* INSTRUCTIONS TO FOLLOW:
Copy everything from the line containing "You are a computer-use agent. Image resolution: width=226" down to the line containing "[x=35, y=178]", substituting "line" for "candlestick" and leaving all else unchanged.

(Extracted records)
>> Begin
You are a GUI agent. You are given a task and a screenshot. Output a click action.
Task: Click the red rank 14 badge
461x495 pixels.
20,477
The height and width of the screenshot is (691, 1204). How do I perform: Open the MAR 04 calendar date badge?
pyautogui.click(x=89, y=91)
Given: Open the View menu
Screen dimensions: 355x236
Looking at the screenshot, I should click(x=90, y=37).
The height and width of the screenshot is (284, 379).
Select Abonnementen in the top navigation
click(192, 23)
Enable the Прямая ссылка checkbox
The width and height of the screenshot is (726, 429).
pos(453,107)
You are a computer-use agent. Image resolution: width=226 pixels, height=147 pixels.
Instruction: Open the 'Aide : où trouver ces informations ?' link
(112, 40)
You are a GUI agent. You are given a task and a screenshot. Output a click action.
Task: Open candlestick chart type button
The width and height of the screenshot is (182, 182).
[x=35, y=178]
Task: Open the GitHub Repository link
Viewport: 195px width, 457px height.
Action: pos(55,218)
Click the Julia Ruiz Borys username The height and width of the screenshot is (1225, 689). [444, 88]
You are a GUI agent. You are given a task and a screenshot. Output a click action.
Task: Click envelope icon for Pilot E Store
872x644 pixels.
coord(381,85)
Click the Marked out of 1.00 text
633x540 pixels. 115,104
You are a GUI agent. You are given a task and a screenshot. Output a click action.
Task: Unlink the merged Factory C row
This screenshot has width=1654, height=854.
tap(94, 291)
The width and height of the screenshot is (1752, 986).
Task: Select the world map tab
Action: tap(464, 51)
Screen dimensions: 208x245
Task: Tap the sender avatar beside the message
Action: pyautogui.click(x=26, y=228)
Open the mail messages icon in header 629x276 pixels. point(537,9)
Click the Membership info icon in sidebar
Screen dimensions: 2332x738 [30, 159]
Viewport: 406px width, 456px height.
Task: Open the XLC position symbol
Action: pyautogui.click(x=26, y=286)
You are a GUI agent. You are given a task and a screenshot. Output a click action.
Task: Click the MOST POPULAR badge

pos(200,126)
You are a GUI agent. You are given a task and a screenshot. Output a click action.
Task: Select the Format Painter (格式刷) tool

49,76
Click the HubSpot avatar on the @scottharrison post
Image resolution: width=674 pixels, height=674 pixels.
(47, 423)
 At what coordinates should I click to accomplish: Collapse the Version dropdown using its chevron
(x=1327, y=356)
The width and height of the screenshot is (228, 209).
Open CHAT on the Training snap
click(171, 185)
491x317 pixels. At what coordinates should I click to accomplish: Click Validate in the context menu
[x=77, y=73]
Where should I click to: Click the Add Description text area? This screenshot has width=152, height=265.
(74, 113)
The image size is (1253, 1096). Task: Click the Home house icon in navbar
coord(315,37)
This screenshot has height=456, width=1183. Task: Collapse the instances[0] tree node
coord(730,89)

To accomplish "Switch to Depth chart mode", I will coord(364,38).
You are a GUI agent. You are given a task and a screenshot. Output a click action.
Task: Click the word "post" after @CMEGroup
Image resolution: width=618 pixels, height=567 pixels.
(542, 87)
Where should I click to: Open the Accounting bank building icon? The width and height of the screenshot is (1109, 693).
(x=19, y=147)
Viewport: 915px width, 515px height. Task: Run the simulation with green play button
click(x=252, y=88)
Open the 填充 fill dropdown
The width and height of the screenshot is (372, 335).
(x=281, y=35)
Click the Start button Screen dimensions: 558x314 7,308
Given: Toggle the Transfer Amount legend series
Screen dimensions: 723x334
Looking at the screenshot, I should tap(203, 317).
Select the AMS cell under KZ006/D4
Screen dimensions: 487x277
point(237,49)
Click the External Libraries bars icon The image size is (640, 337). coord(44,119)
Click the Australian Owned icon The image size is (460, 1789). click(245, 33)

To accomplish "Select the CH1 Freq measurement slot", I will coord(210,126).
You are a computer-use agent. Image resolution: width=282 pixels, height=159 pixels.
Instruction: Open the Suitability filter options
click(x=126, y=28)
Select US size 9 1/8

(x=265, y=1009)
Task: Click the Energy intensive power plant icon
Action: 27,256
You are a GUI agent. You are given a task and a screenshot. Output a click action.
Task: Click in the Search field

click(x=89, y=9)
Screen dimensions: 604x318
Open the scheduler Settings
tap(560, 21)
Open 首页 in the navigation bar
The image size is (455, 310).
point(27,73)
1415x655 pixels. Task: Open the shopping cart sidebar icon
>> End
* RESULT:
You are a computer-use agent. Image resolution: width=226 pixels, height=147 pixels.
Instruction: Open the 'Aide : où trouver ces informations ?' link
(112, 40)
You are a GUI agent. You are given a task and a screenshot. Output a click action.
Task: Open line chart type button
The width and height of the screenshot is (182, 182).
[x=35, y=178]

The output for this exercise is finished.